Arrived on the 31st August, having been one hundred and four days on the voyage; she brought 227 emigrants; seven births and seven deaths occurred at sea. This vessel, in its present state, is not well adapted for an emigrant ship; the rigging is old and bad, and there was great leakage throughout the ship on both sides, wetting the bedding and causing great discomfort to the emigrants. I think it wonderful that sickness did not prevail to a much greater extent on board this ship. The people seemed a very eligible class, finding ready employment-and the Surgeon-Superintendent performed his duties very satisfactorily. At the muster, a strange but serious complaint was lodged by four single girls against the Surgeon-Superintendent. On investigating this charge, I found that these four girls were the worst behaved females on board, and it seemed that they had agreed among themselves to make a charge against the Doctor, by way of making the first attack; but there was abundant evidence that their accusation was utterly untrue.

 

19/10/1854

TIME AND TRUTH

The Time and Truth arrived from Plymouth on the 8th of May, after a passage of 118 days; bringing to the Colony 239 souls; six deaths and four births took place during the voyage. This vessel arrived in very excellent order. The fresh potatoes which were put on board at Plymouth were found after 12 days to be unsound, so that there was not a sufficient supply of preserved potatoes to last the voyage; in other respects the provisions and water were abundant and good. The surgeon superintendant suggests that an addition should be made to the quantity of the Sp. Aeth. Nitric. put on board under the Charter Party, I have had no complaint made on this head by any other surgeon.

 

20/7/1854

trafalgar

The Trafalgar arrived from Plymouth on the 28th of June having been at sea 114 days.

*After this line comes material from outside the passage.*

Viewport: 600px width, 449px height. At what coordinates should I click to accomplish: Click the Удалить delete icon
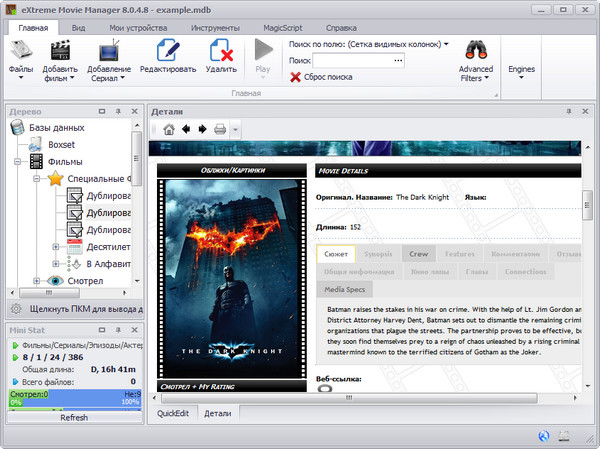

She has brought 305 souls to the colony; seven births and four deaths took place during the voyage. It gives me great pleasure to state that this vessel also has arrived in very good order, and though the date of  final disembarkation has not yet arrived, everything has till now gone on harmoniously.

 

20/7/1854

william hammond

Arrived from Southampton on the 18th January after a passage of 93 days with 265 immigrants. Four deaths of children and one birth took place at sea. This vessel also arrived in a very satisfactory state.

13/4/1854

William Prowse

Arrived on the 19th August, after a passage of eighty seven days, bringing to the province 268 souls. This vessel came out in very excellent order, and the Surgeon-Superintendent performed his duty most efficiently. A new system of berthing the people was adopted in this ship, which seems to me most excellent, and which the Surgeon-Superintendent found to be practically very useful. The berths were arranged round the ships of the ship as in the old system, but the half of each berth is movable upon a hinge so as to allow a clear space during the day between the berths and the sides of the ship, when the one half is fastened up. This enables the port holes to be opened at all hours of the day, so that both light and ventilation are obtained, while the whole space in the centre of the between decks is available, as in the old system. I highly approve of this system, especially in ships of small size; for, in such ships, the system of berthing amidships is attended by the discomfort of dividing the space allotted to the tables and messing into two compartments, which, except in very large ships, is decidedly inconvenient. There was, in the William Prowse a want of sufficient strength about the hinges, which were fastened with nails instead of screws, and the wood to which they were fixed was not sufficiently strong; but this is a mere matter of detail. The Surgeon-Superintendent recommends that, in future emigrant ships, the poop should be divided off; one half being set apart and divided into hospital, bathroom, bread room and store-room; the door of the latter to open on the main deck. He recommends this to obviate the necessity of serving out the provisions between decks, which, he says, causes great confusion, and interferes with the cleaning of the ship on the days set apart for that purpose. The emigrants by this vessel were of a very eligible class and found ready employment.